Immonen Week, Day 2: Big Two Beginnings

Read Immonen Week, Day 1: New Kid on the Block.


 

After four years of working in the independent arena of American comics, Stuart Immonen got his shot at the big time when both Marvel and DC inquired with him about working. His first project for DC was a story by Len Wein about Martian Manhunter for their anthology series Showcase, which opened the door to take over Legion of Super-Heroes from Jason Pearson with issue #39. In fact, his debut story in Showcase didn’t appear until a year later in Showcase ’93 #10.

For one reason or another, the Legion of Super-Heroes and its sister titles have been a proving ground for many of today’s big artists, from Immonen to Mike Grell, Olivier Coipel, Chris Sprouse and Francis Manapul. Immonen worked on the series for 23 back-to-back issues during this “Post-Zero Hour” era, while also doing fill-in issues of Superman and covers for Valor and Legionnaires.

And while Legion of Super-Heroes was his main gig, he couldn’t turn down smaller work across town at Marvel’s House of Ideas, doing work on annuals for X-Men, The Incredible Hulk and Wonder Man as well as a team and editor he’d become known for years later, Avenger and Tom Brevoort, with a cover for The Official Marvel Index to Avengers #2.

In this time, Immonen’s linework went through tremendous evolution; following the likes of Jason Pearson, Adam Hughes and Chris Sprouse on the Legion titles saw him nick some of their hallmarks to create an easier transition to his work. Although exclusive contracts were largely unheard of in the early 90s, interior artists are almost effectively exclusive to a book if they’re the series artist; despite that, showed an ambitious work regimen even back then with additional assignments.

It’s during these three years that you begin to see some of Immonen’s strengths shine through; from his ability to draw and organize a team book effectively to working in the interchangeable system with multiple writers, as well as editors and inkers. Immonen also did his first work with characters that would later be his hallmarks – Superman and the Avengers. It’s also during this time that Stuart began working with his long-time inker Wade Von Grawbadger. Grawbadger started around the same time Immonen did, inking for a number of Atlanta-area artists from Joe Phillips to Tony Harris.

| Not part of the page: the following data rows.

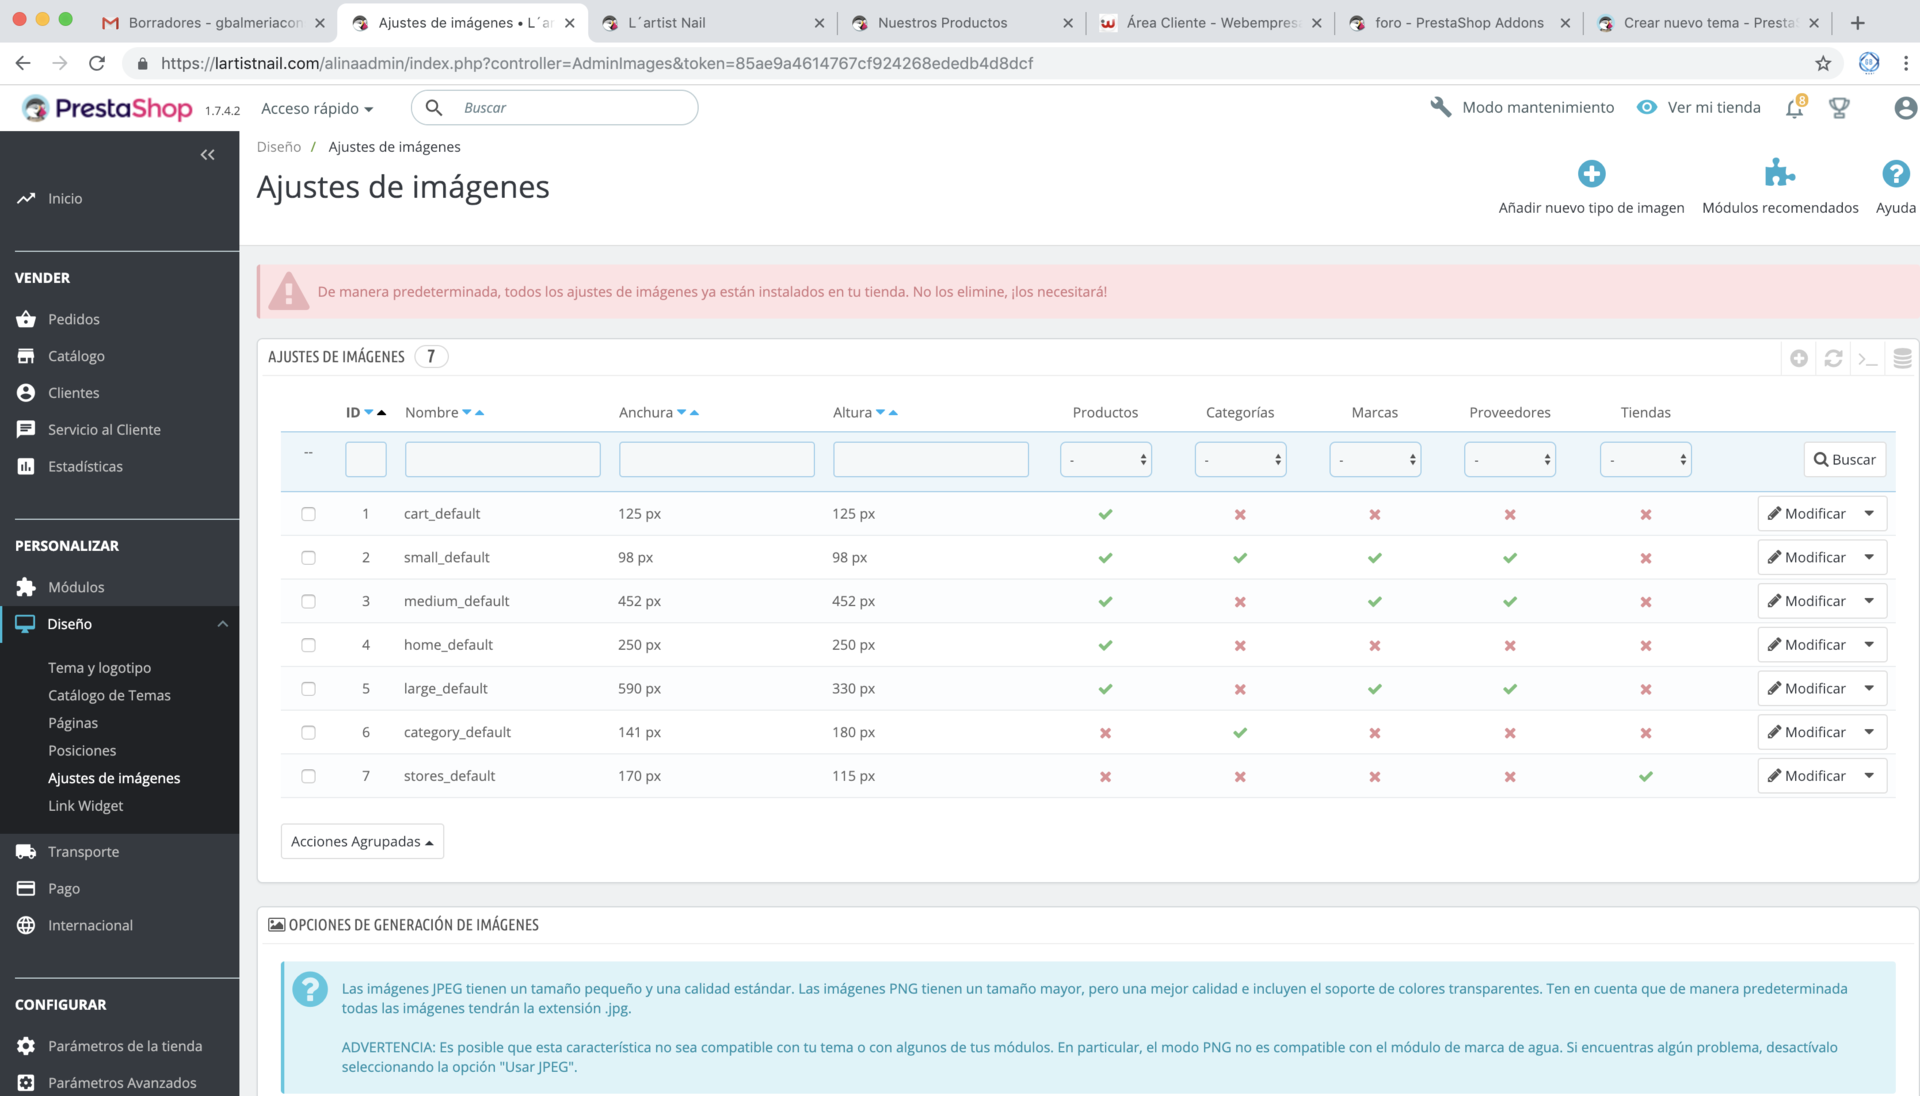Click refresh list icon in table header
Screen dimensions: 1920x1096
(1833, 358)
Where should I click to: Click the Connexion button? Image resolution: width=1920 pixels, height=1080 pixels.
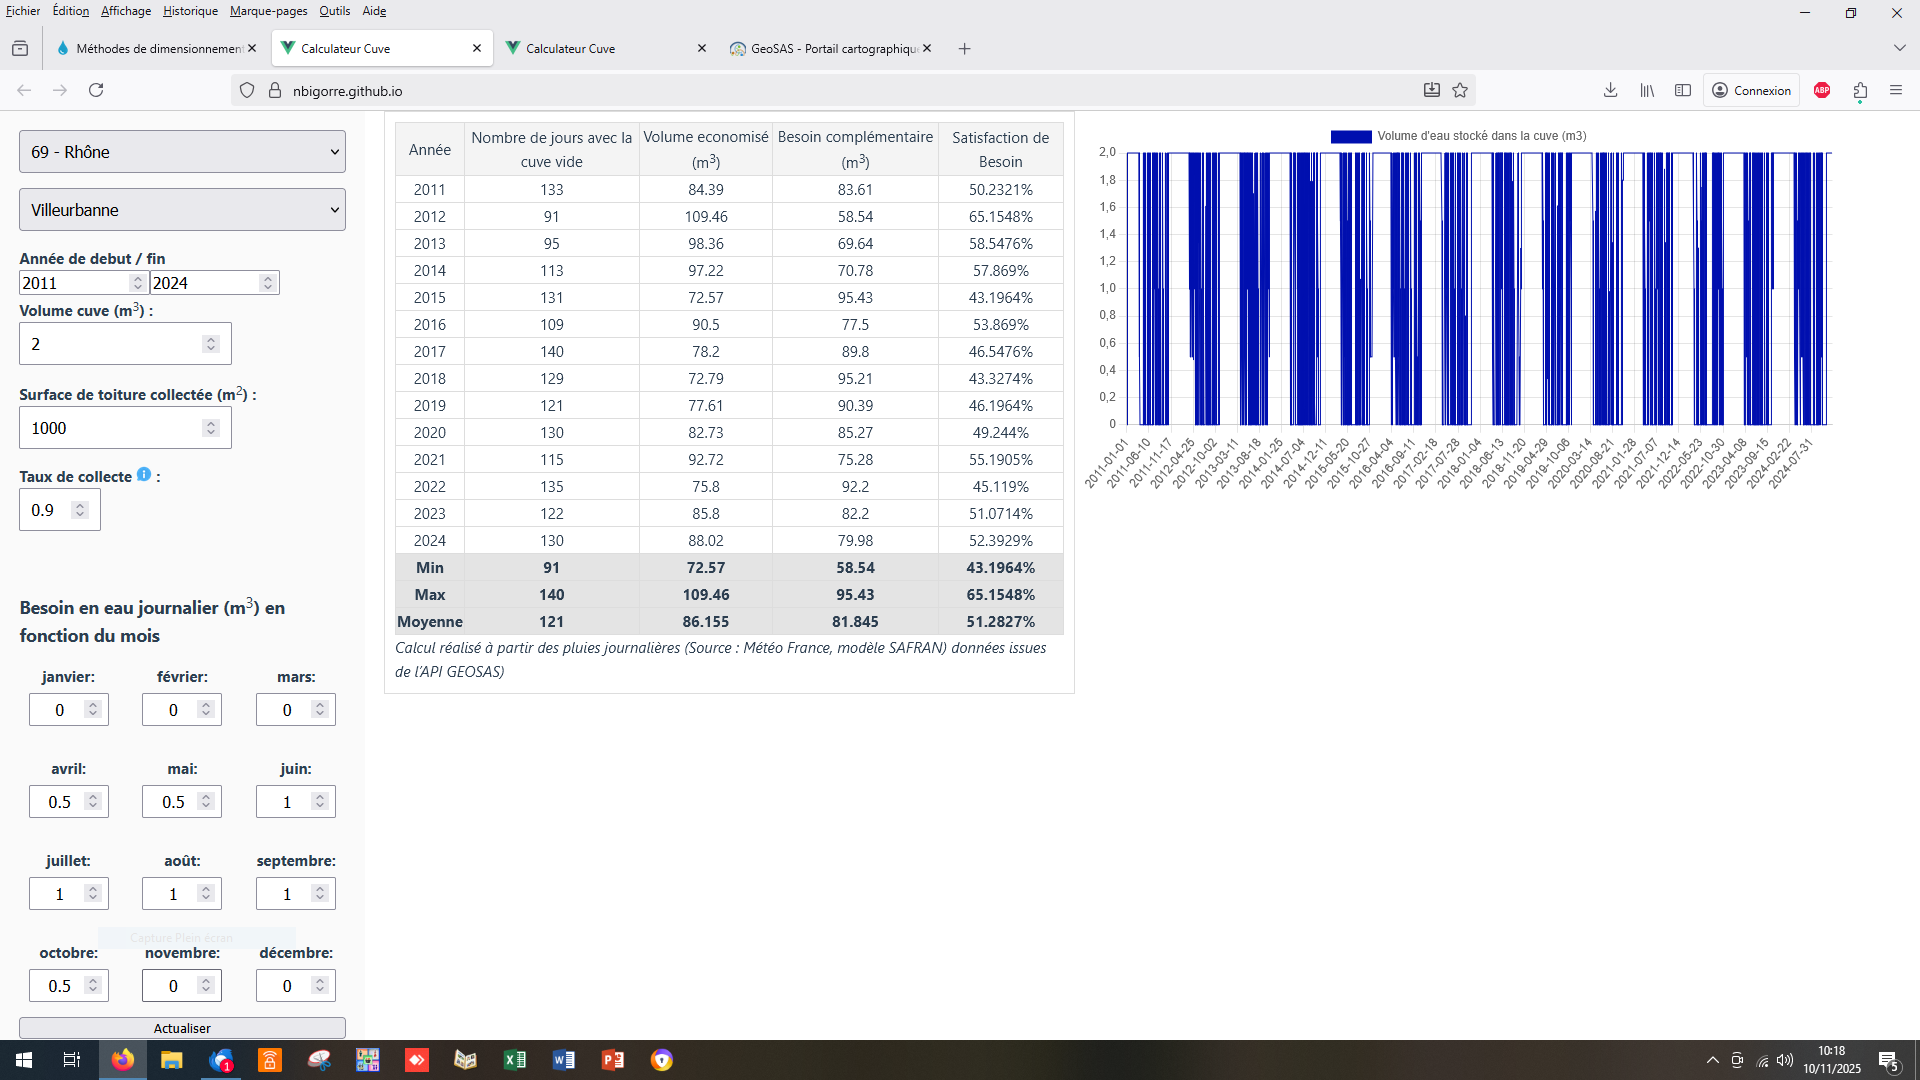click(1751, 90)
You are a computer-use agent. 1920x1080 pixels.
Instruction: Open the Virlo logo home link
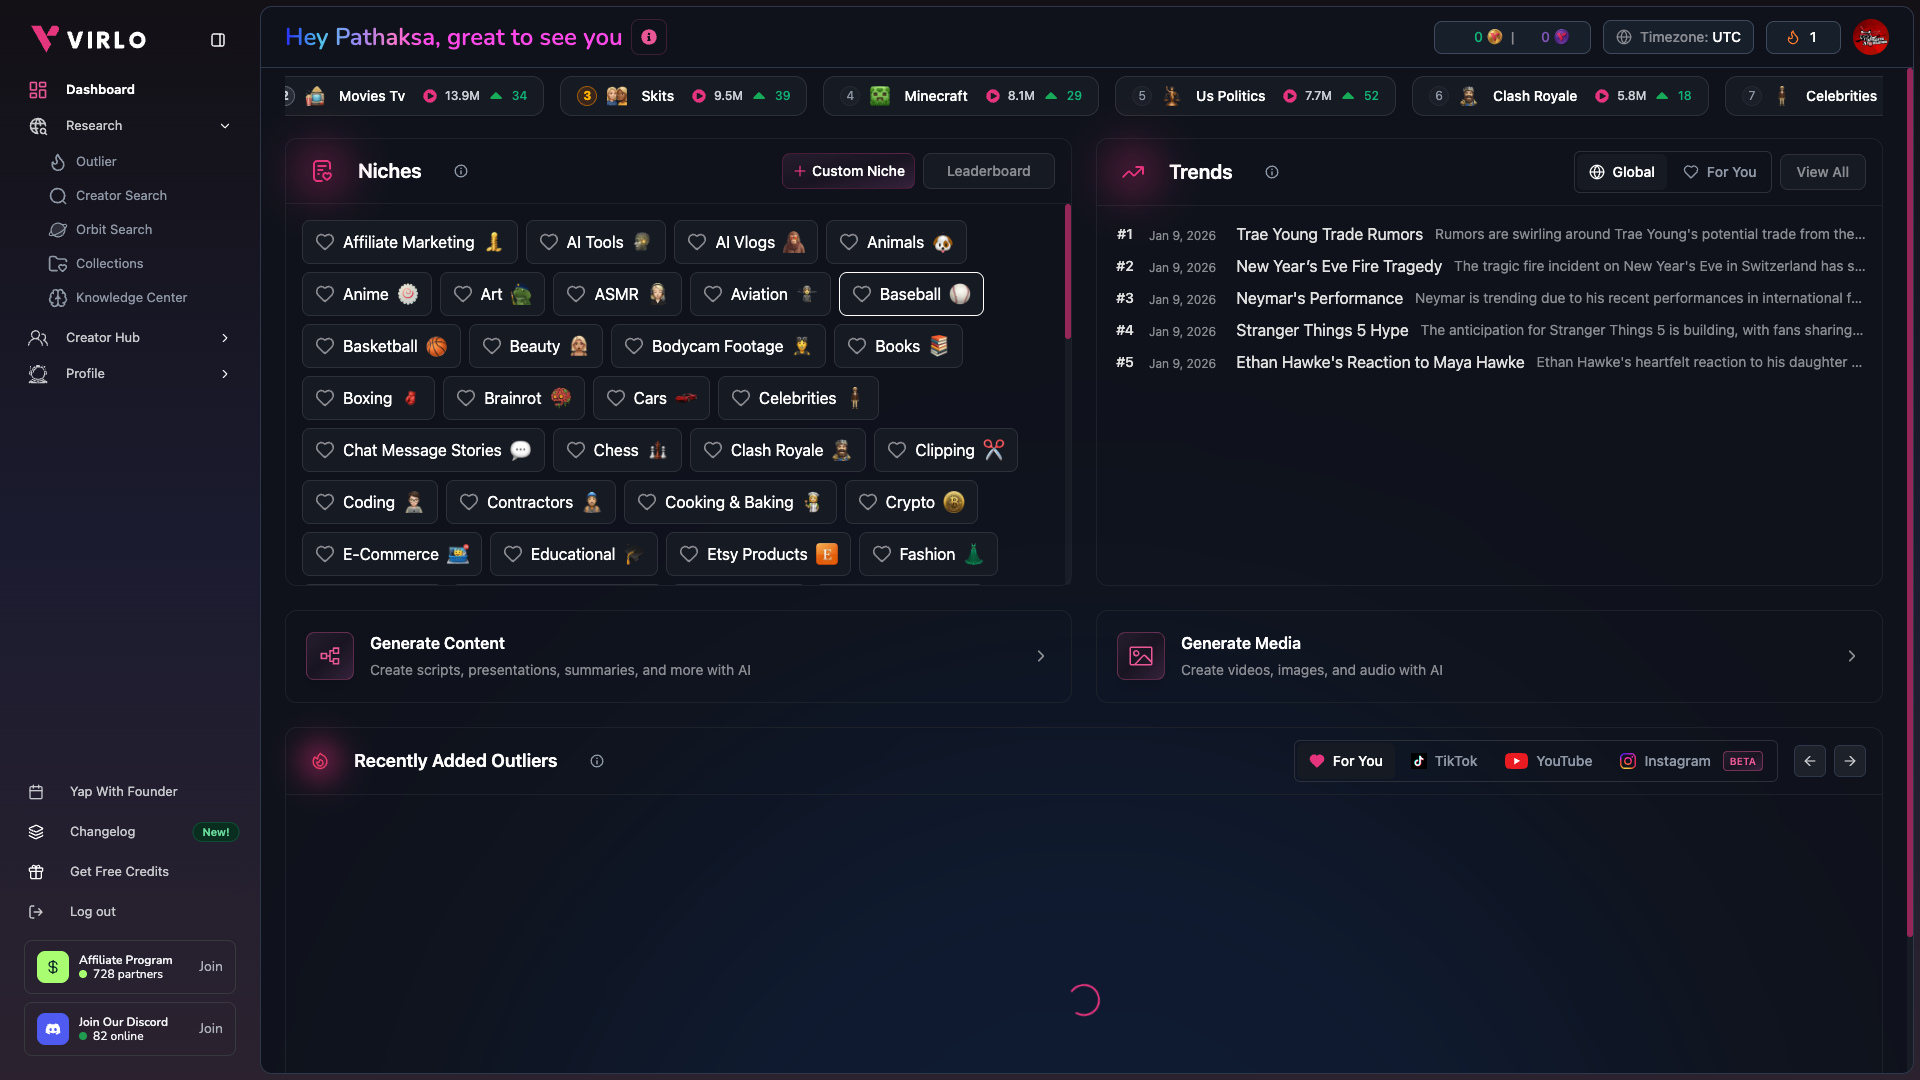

Here's a sampling of some of the work Immonen did during this time. Post your own favorites from this era and when you first found the artist's work.
 

 

 

 

 

 

 

  

Check out the rest of Immonen Week:

Day 1: New Kid on the Block
Day 3: Seeing Superman in Red & Blue
Day 4: We Have Ignition!
Day 5: The Two Sides of Stuart Immonen

Comments

  1. Man his style really has changed hasn’t it? But I’m pretty sure he can draw back to this style, and about 1,000 other styles, without a problem.

    I first saw his work with Ultimate Spider-Man and although that’s basically the style he works with now I didn’t think much of it. But then I read NEXTWAVE and I completely realizes just how talented the man is. That epic sequence towards the end of the book with endless splash pages deserves some type of bar for artists to hit for now on.

  2. He was awesome on Legion.  And your right about having some great artists on those books.